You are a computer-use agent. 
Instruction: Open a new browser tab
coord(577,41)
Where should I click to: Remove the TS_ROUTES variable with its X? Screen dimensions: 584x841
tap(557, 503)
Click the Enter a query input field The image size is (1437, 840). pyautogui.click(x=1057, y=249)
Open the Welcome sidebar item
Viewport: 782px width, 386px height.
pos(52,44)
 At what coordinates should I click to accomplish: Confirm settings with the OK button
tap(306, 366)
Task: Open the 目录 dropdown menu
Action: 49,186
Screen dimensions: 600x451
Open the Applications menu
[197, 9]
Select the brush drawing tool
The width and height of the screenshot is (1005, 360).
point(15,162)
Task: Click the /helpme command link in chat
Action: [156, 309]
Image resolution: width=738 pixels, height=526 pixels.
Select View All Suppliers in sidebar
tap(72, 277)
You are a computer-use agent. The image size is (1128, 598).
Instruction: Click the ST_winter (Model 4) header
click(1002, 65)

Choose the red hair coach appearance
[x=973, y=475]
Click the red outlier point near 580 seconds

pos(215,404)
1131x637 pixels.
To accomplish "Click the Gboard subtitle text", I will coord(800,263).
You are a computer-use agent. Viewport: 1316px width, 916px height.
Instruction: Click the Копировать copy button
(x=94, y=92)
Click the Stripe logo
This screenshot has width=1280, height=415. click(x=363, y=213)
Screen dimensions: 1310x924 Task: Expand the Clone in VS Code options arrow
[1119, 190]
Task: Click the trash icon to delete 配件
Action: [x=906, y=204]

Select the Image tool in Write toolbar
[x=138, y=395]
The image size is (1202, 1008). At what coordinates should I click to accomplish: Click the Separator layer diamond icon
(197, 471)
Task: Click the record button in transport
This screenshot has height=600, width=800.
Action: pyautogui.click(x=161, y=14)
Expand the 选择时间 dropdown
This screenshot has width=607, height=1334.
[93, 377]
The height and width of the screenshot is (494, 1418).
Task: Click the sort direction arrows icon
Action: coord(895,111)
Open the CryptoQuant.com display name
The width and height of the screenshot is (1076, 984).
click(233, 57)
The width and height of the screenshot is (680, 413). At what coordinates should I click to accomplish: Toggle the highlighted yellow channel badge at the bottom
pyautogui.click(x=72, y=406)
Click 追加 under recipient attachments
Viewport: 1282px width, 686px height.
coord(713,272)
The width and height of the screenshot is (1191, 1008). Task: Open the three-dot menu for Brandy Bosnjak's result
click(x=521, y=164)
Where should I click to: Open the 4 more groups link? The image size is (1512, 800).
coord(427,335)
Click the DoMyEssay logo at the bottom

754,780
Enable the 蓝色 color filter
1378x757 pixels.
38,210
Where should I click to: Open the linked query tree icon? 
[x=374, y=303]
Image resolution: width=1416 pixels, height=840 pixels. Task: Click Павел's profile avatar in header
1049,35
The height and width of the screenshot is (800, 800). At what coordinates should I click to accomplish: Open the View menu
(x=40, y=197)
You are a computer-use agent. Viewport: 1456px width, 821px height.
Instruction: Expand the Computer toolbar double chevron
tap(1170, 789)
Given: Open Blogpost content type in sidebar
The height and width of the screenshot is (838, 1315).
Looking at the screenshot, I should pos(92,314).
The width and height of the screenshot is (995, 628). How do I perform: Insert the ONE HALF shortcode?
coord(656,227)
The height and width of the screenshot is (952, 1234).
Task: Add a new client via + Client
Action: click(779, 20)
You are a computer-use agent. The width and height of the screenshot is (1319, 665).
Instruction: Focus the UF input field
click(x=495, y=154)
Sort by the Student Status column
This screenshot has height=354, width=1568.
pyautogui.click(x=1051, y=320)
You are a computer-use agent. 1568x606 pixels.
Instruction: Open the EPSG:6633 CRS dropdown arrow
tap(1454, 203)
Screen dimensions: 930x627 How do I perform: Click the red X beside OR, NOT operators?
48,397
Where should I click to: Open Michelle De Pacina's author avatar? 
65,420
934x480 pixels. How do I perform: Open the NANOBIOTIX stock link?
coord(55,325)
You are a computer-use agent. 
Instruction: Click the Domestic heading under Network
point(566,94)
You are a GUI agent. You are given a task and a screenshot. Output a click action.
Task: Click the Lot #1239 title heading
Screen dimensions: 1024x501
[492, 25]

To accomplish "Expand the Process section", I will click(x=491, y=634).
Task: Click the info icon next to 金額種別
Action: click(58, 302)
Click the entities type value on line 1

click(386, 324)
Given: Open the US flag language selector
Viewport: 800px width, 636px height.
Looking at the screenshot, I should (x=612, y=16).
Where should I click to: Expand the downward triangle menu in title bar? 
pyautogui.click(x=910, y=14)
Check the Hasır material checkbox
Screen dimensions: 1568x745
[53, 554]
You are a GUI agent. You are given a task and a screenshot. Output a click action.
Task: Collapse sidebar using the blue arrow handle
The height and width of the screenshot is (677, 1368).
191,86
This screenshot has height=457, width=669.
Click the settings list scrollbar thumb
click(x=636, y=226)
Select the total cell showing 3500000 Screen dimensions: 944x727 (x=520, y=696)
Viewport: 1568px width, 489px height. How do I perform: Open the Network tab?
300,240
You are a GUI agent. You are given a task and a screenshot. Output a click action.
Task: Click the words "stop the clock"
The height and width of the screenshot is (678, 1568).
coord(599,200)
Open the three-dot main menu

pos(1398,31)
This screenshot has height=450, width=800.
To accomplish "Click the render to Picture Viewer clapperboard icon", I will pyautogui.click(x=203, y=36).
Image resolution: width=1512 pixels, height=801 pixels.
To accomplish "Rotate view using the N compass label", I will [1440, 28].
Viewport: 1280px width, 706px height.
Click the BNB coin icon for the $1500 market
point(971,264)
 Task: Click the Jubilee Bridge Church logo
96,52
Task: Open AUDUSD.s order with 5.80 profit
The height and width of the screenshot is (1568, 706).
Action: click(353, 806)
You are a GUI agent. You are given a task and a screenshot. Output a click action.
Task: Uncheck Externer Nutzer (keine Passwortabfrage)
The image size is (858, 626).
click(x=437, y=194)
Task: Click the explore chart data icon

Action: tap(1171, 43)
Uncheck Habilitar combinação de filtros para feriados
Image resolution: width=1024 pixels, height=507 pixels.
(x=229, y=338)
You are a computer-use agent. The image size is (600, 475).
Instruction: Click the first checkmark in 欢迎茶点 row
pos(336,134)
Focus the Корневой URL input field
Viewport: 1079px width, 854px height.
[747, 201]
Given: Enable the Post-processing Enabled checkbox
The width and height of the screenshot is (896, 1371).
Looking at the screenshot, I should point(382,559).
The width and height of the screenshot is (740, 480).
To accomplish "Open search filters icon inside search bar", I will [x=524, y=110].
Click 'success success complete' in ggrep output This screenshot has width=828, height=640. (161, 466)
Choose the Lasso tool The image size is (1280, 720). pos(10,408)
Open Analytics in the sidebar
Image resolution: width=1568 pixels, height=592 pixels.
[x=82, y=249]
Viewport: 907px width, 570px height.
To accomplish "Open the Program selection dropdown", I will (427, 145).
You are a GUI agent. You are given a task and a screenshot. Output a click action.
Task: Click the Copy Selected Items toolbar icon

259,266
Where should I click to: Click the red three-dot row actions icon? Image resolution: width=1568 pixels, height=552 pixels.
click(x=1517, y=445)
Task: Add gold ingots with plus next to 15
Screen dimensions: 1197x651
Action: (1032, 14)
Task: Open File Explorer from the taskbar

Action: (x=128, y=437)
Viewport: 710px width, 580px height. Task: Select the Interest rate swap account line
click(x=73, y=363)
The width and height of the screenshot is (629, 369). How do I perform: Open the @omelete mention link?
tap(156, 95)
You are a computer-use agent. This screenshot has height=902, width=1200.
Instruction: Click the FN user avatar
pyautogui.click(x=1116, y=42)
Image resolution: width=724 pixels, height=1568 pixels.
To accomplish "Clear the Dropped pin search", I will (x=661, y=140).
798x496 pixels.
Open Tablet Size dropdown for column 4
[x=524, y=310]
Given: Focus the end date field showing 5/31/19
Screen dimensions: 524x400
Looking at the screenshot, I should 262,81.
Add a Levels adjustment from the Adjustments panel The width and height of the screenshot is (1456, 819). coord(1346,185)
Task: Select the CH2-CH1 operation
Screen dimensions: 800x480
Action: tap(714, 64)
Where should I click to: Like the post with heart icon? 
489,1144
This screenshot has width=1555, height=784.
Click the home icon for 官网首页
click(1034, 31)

- - -

**WORK ORDER**.
Pull every line with the word "Enable" from the data.

**RESULT**.
Enable the 蓝色 color filter
Given: Enable the Post-processing Enabled checkbox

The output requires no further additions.